Montage provides two ways to speed-up the re-projection. The first is to use the fast re-projection algorithm, mProjectPP, whenever feasible. The second way is to exploit the parallelization inherent in the design of Montage. Figure 1 presents a workflow for generating a mosaic of three images denoted '1', '2' and '3'. The only step in the workflow that cannot be parallelized is the computation of the background model: the module mBgModel only runs after the image re-projections, image differencing and plane fitting have completed.
Montage is highly scaleable, and the parallelization illustrated in Figure 1 can be extended to any number of files. Montage uses the same set of modules to support two instances of parallelization:
- Message Passing Interface (MPI), a library specification for message passing, and
- Planning for Execution in Grids (Pegasus), a framework for mapping scientific workflows onto the grid
What follows summarizes the performance of Montage, intended as a guide for parties intending to incorporate Montage into a cluster or grid environment. The figures report the performance of the general and fast re-projection algorithms, the relative performance of MPI and Pegasus, and the scalability of Montage with the image size and number of jobs. Unless stated, the performance figures include the effects of scheduling jobs and staging data as well as the computing time needed to re-project images, rectify backgrounds and co-add the processed images. More thorough discussions of the performance of Montage are given in Katz et al. (2005) and Deelman et al. (2005). While derived for version2.1, the same performance figures are also applicable to version 3.x.

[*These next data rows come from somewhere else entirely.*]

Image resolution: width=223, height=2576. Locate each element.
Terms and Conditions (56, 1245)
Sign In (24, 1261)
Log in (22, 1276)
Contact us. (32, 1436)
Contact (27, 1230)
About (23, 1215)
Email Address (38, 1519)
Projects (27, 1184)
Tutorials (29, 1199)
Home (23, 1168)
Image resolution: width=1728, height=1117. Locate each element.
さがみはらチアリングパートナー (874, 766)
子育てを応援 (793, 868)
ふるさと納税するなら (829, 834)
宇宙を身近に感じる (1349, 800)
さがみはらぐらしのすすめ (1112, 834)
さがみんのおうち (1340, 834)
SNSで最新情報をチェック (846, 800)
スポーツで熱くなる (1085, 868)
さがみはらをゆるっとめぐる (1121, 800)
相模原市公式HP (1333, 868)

Performance of Montage on the TeraGrid: MPI vs. Pegasus
Performance Benchmarks. The performance of Montage was measured by benchmark computations that generate mosaics of 2MASS data centered on M16 or M17. The processing was performed on the "Phase 2" cluster of the Distributed Terascale Facility (hereafter, TeraGrid) at the National Center for Supercomputing Applications (NCSA). The processing runs used 631 nodes with dual Itanium 2 1.5 GHz processors with at least 4 GB of memory. The network between nodes was Myrinet and the operating system was SuSE Linux. Disk I/O was to a 24 TB General Parallel File System (GPFS). Jobs were scheduled on the system using the Portable Batch System (PBS). The queue wait time was not included in the execution times, since that is heavily dependent on machine load from other users.

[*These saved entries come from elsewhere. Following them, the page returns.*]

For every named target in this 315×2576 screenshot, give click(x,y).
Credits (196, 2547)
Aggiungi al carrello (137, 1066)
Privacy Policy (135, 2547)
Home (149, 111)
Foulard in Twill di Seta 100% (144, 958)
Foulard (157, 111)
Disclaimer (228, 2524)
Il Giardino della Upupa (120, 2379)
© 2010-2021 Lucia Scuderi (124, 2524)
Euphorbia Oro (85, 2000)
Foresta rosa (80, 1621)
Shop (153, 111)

Performance of the General and Fast Re-projection Algorithms. Figures 2 and 3 show the performance of the general algorithm (mProject) and the fast algorithm (mProjectPP) in returning a mosaic of 1,254 input 2MASS images, each about 0.5 megapixels in size and overlapping at the edges, for a total of 657 megapixels (about 5 GB with 64 bits/pixel double precision floating point data). The output is a 3.7 GB FITS file, with a 21,600 x 21,600 pixel data segment, and 64 bits/pixel double precision floating-point data. The figures clearly show that mProjectPP is between 20 and 30 times faster than mProject. This performance improvement does not, however, carry over to the total times to generate the mosaics because the co-addition and background rectification modules do not scale with the number of nodes.
Performance of Pegasus and MPI. Figure 4 shows the relative performance of MPI and Pegasus for the mosaic described in the previous section (Figures 2 and 3). MPI shows slightly better performance, but the difference between the two becomes less pronounced as the number of nodes increases.

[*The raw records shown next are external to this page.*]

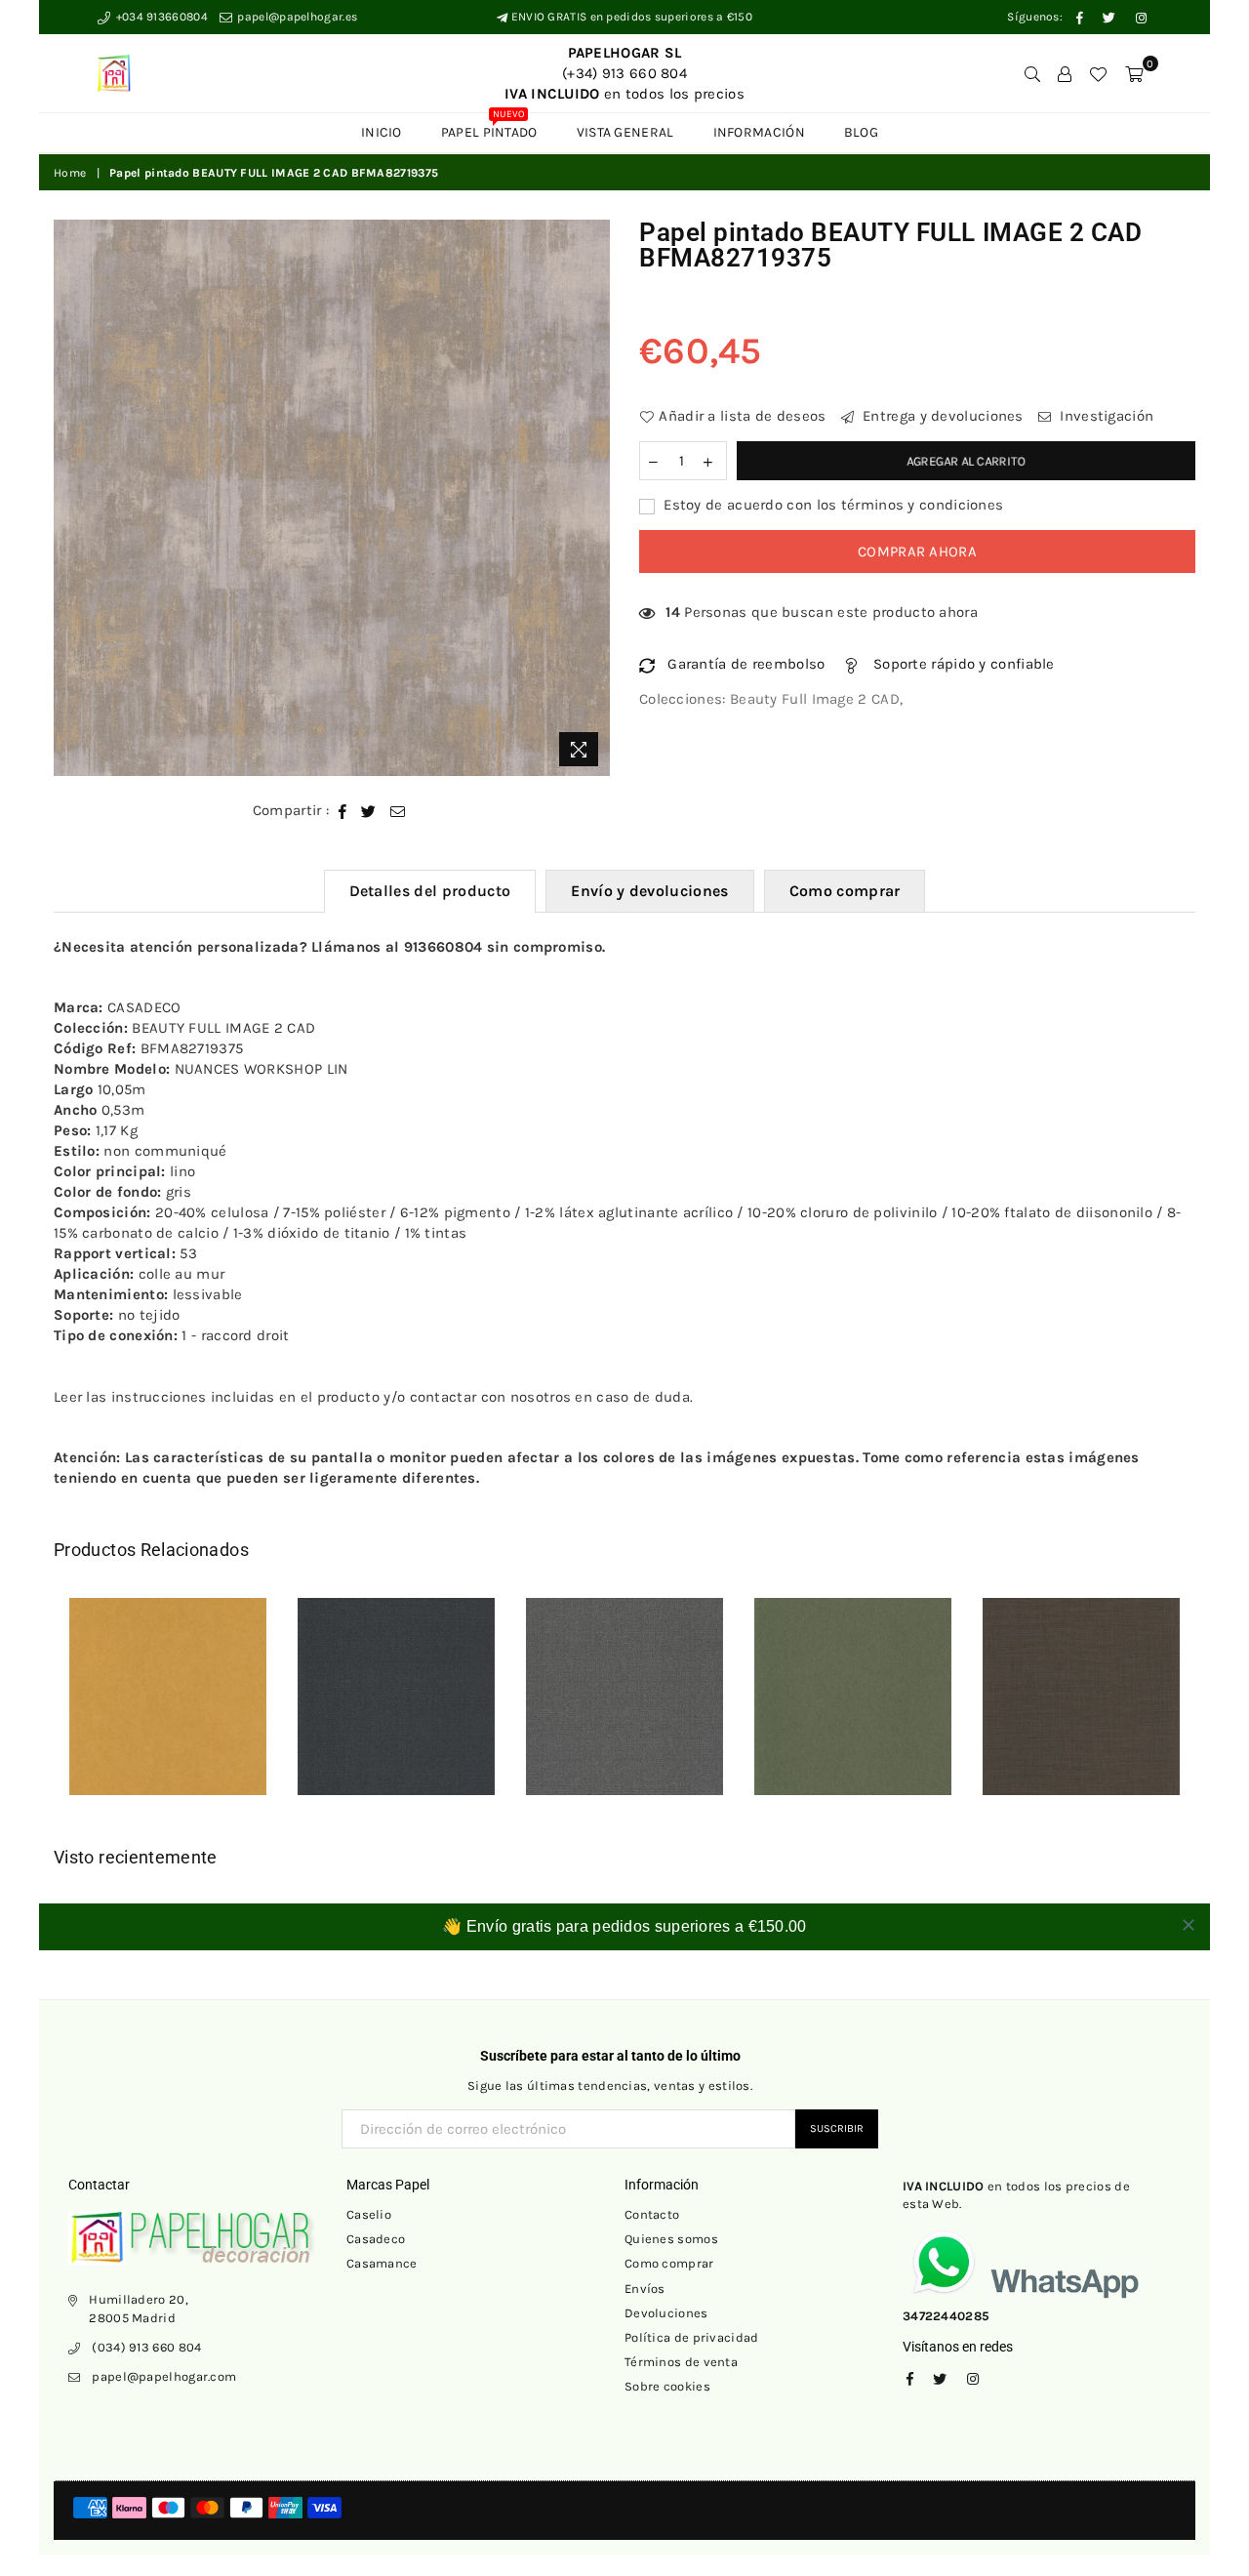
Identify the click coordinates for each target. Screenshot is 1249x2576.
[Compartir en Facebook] (343, 810)
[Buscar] (1032, 73)
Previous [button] (32, 1711)
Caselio (368, 2214)
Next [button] (1217, 1711)
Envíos (644, 2288)
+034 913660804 (160, 16)
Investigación (1104, 416)
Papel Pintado (489, 127)
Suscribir (837, 2128)
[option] (332, 498)
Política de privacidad (691, 2337)
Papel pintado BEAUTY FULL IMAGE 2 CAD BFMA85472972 (879, 1684)
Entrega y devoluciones (941, 416)
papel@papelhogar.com (164, 2376)
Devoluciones (666, 2313)
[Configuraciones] (1064, 73)
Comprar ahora (917, 551)
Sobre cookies (667, 2386)
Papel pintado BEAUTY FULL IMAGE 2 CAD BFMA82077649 (651, 1684)
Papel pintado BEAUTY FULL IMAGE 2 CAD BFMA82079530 (422, 1684)
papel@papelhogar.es (295, 16)
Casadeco (375, 2238)
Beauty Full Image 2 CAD (815, 699)
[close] (1188, 1924)
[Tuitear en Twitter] (369, 810)
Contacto (651, 2214)
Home (70, 173)
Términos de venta (681, 2361)
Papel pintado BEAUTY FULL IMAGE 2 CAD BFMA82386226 (1107, 1684)
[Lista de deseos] (1097, 73)
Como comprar (845, 890)
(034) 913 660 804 (146, 2347)
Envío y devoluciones (649, 890)
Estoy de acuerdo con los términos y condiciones (831, 504)
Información (759, 132)
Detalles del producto (430, 890)
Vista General (625, 132)
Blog (861, 132)
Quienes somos (671, 2238)
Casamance (382, 2263)
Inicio (381, 132)
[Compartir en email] (398, 810)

Scaleability with Mosaic Size. Figure 5 shows how the total execution time scales as the mosaic size increases. It reports the total execution time of the workflow (total time) including the time taken to transfer the input image files from the Information Sciences Institute (ISI) to the storage system at NCSA (input data transfer time), the time taken to execute the workflow (compute time), and the time taken to transfer the created mosaic from NCSA to ISI (output data transfer time). The increase in the total time taken to create the workflow scaled linearly with the area of the mosaic. But, as the mosaic size increases, the time to transfer the input and output data begins to dominate the compute time of the workflow. In particular, the time taken to transfer the output data contributes significantly to the increase in the total time.
System Throughput. The system throughput was measured by submitting a sets of 1, 2, 4, 8, 10, 16, and 20 simultaneous requests to a Condor pool of 50 nodes. Each request was to process a one square degree mosaic 2MASS J-band mosaic centered on M17. Figure 6 shows the maximum, average and the minimum completion time of requests in each set. The average completion time increases from 18 minutes to 85 minutes as the number of simultaneous requests increase from 1 to 20. The maximum variation between the earliest completing request and the last completing request is 14 minutes in case of 20 simultaneous requests. The resulting throughput of the cluster is one square degree mosaic per 4.5 minutes.